» Opdracht 1
Haal uit de uitspraak woordelijk het stuk tekst dat begint bij "Datum uitspraak: 21" en eindigt bij "verweerder.".

» Tekstfragment
•••••

Uitspraak 201500041/1/R3


Volledige tekst

201500041/1/R3.
Datum uitspraak: 21 oktober 2015

AFDELING
BESTUURSRECHTSPRAAK

Tussenuitspraak met toepassing van artikel 8:51d van de Algemene wet bestuursrecht (hierna: de Awb) in het geding tussen:

de stichting Stichting Brabantse Milieufederatie (hierna: de BMF), gevestigd te Tilburg,
appellante,

en

het college van burgemeester en wethouders van Alphen-Chaam,
verweerder.

Procesverloop

Bij besluit van 11 november 2014 heeft het college het bestemmingsplan "Buitengebied Alphen-Chaam 2010" gewijzigd om de vorm van het bestemmingsvlak, tevens bouwvlak, met de bestemming "Agrarisch - agrarisch bedrijf" voor het perceel [locatie] te Alphen te veranderen.

Tegen dit besluit heeft de BMF beroep ingesteld.

Het college heeft een verweerschrift ingediend.

Daartoe in de gelegenheid gesteld heeft J.J.C. [partij], belanghebbende, een schriftelijke uiteenzetting gegeven.

De BMF en [partij] hebben nadere stukken ingediend.

•••••

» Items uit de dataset
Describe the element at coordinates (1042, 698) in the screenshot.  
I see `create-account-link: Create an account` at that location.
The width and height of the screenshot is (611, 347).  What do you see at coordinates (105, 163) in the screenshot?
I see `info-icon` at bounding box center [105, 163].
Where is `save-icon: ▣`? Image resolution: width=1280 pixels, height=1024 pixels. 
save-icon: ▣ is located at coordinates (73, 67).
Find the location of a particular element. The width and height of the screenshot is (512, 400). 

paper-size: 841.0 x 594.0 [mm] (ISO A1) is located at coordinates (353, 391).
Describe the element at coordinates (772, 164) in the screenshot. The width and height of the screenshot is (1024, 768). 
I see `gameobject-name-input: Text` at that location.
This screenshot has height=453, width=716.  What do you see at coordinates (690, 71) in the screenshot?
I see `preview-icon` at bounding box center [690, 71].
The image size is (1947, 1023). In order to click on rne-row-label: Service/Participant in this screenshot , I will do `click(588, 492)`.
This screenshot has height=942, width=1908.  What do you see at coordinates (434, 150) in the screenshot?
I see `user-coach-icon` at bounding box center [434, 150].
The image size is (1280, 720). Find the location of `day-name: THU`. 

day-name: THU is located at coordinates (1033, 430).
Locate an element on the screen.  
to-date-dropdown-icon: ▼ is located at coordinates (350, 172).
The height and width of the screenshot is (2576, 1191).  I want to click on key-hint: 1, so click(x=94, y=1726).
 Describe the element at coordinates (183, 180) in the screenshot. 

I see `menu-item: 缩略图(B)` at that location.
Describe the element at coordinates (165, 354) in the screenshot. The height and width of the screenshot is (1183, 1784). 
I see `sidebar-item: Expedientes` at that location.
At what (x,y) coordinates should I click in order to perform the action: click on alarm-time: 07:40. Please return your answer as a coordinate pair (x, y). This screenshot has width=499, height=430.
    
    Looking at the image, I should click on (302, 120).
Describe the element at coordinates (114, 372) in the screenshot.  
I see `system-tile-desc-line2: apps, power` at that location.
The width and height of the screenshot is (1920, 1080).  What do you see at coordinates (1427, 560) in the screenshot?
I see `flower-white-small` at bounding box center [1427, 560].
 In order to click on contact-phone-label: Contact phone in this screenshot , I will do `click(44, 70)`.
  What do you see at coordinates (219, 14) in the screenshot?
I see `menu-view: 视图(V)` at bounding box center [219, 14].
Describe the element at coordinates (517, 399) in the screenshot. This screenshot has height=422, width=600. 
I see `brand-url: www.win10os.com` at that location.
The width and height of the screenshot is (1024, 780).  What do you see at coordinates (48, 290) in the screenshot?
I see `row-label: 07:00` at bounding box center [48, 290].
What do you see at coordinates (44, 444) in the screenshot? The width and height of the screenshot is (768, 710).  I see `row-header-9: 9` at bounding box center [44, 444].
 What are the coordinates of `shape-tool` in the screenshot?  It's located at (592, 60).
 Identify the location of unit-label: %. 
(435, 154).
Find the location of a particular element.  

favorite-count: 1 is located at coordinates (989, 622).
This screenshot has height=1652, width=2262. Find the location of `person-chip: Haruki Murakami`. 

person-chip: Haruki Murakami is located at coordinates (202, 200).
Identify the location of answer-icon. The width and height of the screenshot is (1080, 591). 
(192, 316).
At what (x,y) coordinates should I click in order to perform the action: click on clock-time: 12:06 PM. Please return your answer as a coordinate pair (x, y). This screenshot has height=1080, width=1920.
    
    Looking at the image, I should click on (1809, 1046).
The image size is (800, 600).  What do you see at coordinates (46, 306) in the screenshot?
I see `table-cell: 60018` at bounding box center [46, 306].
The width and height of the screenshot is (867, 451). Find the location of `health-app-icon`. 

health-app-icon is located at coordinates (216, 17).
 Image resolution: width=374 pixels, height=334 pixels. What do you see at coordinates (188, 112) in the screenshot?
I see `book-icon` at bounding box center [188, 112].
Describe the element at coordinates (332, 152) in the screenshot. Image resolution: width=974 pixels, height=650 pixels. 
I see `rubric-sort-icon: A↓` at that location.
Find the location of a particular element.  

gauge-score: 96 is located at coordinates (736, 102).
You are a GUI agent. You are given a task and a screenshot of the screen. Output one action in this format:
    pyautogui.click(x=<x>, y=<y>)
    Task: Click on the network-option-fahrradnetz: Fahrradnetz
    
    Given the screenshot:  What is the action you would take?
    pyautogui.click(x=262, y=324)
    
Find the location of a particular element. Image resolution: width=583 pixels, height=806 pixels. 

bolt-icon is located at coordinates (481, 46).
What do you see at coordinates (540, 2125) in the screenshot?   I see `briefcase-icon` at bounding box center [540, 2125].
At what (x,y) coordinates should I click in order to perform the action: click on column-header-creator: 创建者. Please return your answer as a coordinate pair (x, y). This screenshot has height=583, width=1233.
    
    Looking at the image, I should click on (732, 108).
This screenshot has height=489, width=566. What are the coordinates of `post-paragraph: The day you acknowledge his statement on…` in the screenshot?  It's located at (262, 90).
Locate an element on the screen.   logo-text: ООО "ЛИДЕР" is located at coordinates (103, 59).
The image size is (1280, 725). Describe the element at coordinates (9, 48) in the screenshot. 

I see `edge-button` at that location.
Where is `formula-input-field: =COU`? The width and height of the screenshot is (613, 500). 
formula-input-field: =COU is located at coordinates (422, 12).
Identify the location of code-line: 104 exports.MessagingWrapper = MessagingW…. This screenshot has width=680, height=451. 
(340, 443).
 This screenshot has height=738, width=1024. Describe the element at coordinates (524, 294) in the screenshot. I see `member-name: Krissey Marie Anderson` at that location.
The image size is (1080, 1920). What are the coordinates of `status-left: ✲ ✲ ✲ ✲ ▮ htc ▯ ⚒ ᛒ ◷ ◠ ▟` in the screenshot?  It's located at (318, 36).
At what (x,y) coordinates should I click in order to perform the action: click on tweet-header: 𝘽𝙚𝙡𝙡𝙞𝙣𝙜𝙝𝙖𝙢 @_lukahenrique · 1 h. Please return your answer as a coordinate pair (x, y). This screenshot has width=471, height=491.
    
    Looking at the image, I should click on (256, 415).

•••••

» Opdracht 2
Kopieer uit de items letterlijk de regels die beginnen bij de regel met "This screenshot has height=453, width=716." en eindigen bij de regel met "center [434, 150].", beide regels inbegrepen.

» Antwoordvak 1
Datum uitspraak: 21 oktober 2015

AFDELING
BESTUURSRECHTSPRAAK

Tussenuitspraak met toepassing van artikel 8:51d van de Algemene wet bestuursrecht (hierna: de Awb) in het geding tussen:

de stichting Stichting Brabantse Milieufederatie (hierna: de BMF), gevestigd te Tilburg,
appellante,

en

het college van burgemeester en wethouders van Alphen-Chaam,
verweerder.

» Antwoordvak 2
This screenshot has height=453, width=716.  What do you see at coordinates (690, 71) in the screenshot?
I see `preview-icon` at bounding box center [690, 71].
The image size is (1947, 1023). In order to click on rne-row-label: Service/Participant in this screenshot , I will do `click(588, 492)`.
This screenshot has height=942, width=1908.  What do you see at coordinates (434, 150) in the screenshot?
I see `user-coach-icon` at bounding box center [434, 150].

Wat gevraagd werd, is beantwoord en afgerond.